Aku tak bisa menahan tawaku untuk kedua kalinya. “Kau ini lucu sekali, Jong. Kautahu aku berakhir ke minimarket karena apa?” alisnya berkerut. Aku ragu jika dia benar-benar bodoh. Ah, atau mungkin dia memang tak tahu. Baik, aku akan menjelaskan. ”Restoran di hotelku disewa satu malam oleh Park Chanyeol dengan alasan dinner dengan seorang wanita.”

“Dia bukan sekadar wanita, dia istrinya, Baekhyun.”

Aku memutar kedua bola mata. Apa aku peduli untuk itu? Tentu tidak. “Dan kaubilang apa tadi? Ingin mengajaku bertemu Park Chanyeol? Bahkan aku ragu dia sudah selesai dinner.” Bahuku mengendik.

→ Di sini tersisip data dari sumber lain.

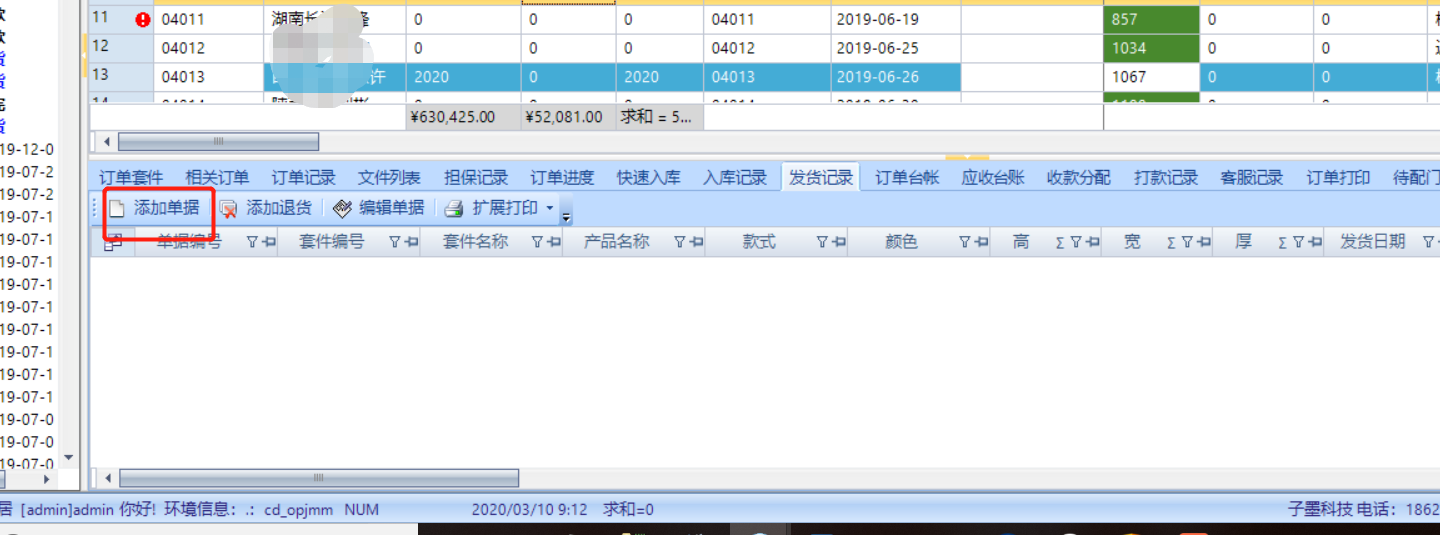
Task: Expand the 扩展打印 dropdown arrow
Action: 550,209
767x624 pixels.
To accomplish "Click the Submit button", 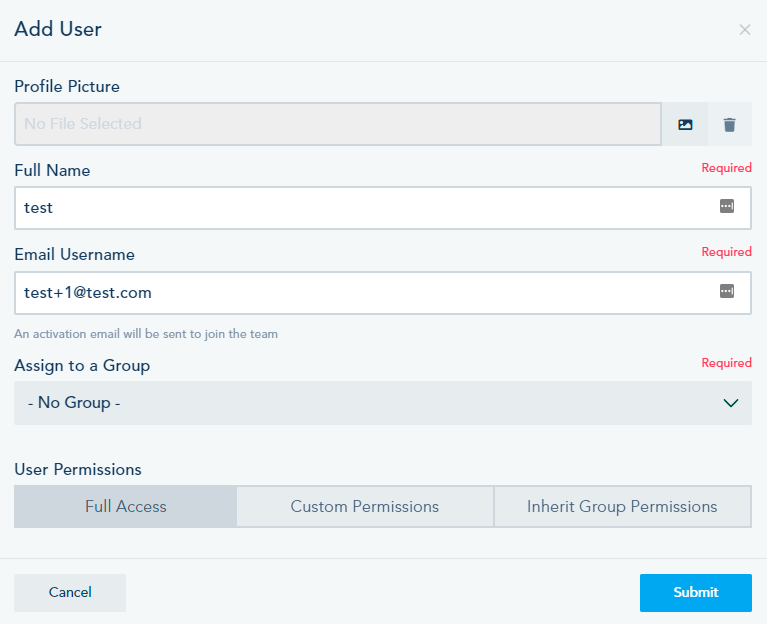I will 696,593.
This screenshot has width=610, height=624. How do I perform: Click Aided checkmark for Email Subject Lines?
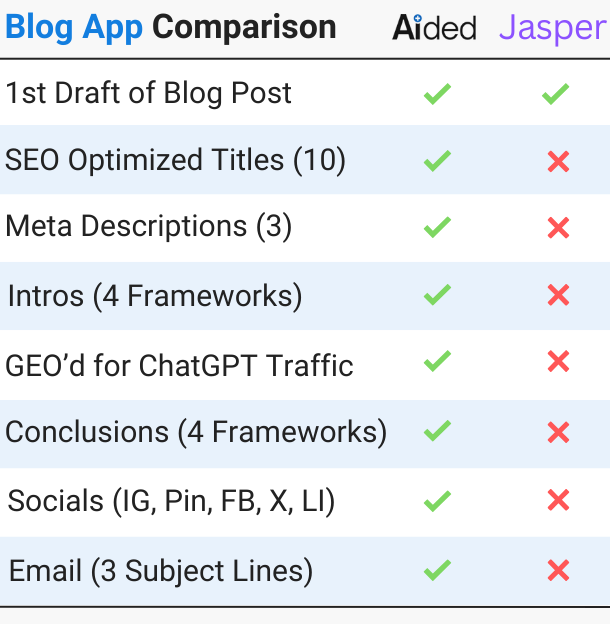tap(437, 571)
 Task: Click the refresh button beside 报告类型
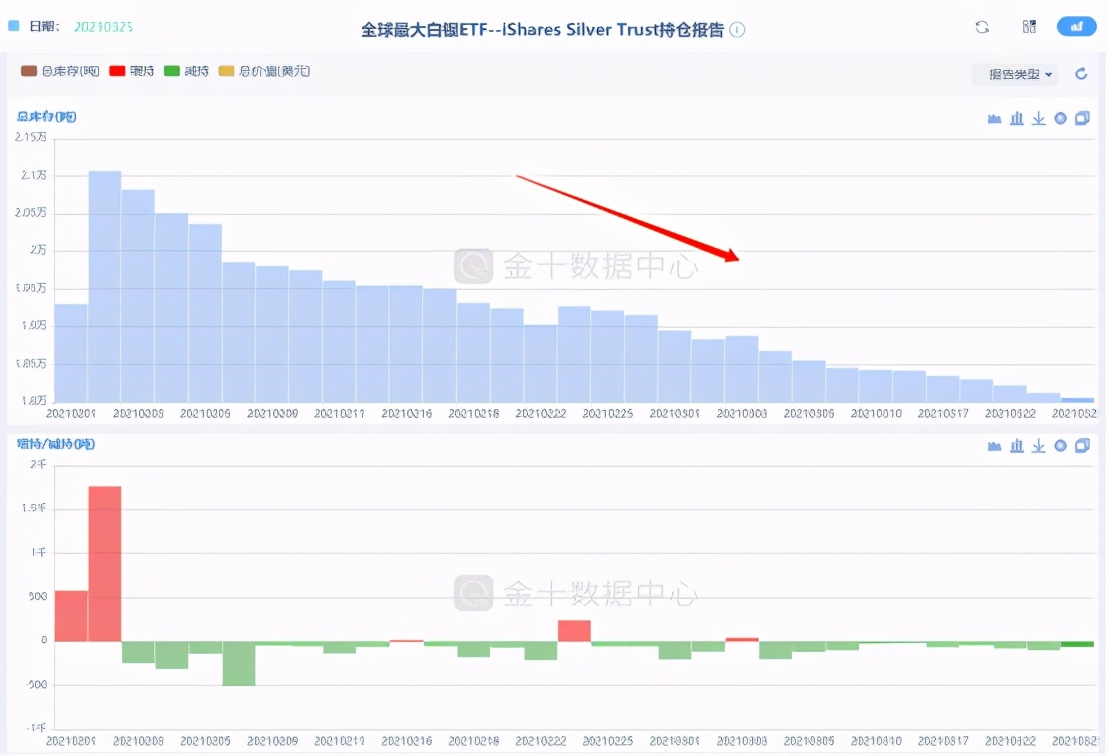pos(1080,74)
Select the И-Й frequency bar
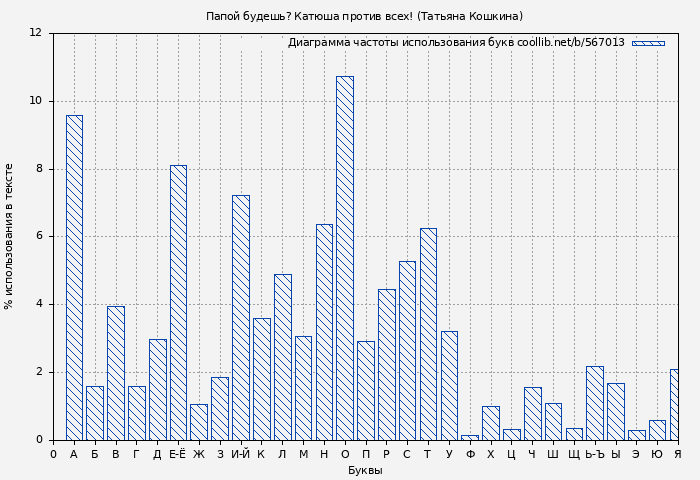 [240, 317]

“Kau akan berterima kasih setelah ini, Baekhyunie.”

“Ya-ya terserah.”

Mobil Jongin—maksudku sewaan—melaju cepat ke arah berlawanan dari hotel. Selama perjalanan aku bosan setengah mati karena dia sama sekali tak mau kuajak bicara. Ketika kutanya, dia berkata, “Simpan saja ocehanmu untuk nanti. Dan aku menunggu ucapan terima kasih yang spesial darimu.” Menyebalkan.

“Kubunuh kau jika itu semua omong kosong.”

“Sama-sama.”

Brengsek.

.


Kautahu apa yang lebih buruk dari melihat Chanyeol berciuman dengn wanitanya? Biar kuberi tahu bahwa ditinggal seorang diri di dalam mobil lebih buruk dari itu. Aku memiliki sesuatu yang buruk akan itu. Kepalaku celingukan sudah seperti anak yang sedang mencari induk. Ya, aku mencari Kim Jongin. Ke mana si brengsek tan itu. “Sialan!” kubukan pintu mobil dan menutupnya dengan kasar. Lihat saja, ketemu aku kebiri manusia itu.

“Sudah menyumpah –serapahi diriku di dalam hati?”

“Argh, sialan!” aku kaget, sungguh. “Kenapa kau meninggalkanku?”

Kedua alisnya tertekuk aneh. “Aku hanya mencari udara segar sambil menunggumu bangun.”

Sudahlah, buang saja kata-kataku yang akan mengebiri lelaki ini, karena nyatanya aku tak ingin berdebat. Rasa kantuk masih mendominasi.

“Sudah siap?”

“Pastikan jika kau tak bicara omong kosong.”

Bahunya mengendik sok keren. Lihat, apa-apaan wajahnya itu. Kutebak dia ingin memasang wajah tampan, tapi terlihat begitu menjijikan di mataku.

“Cium aku maka kita akan masuk ke dalam.”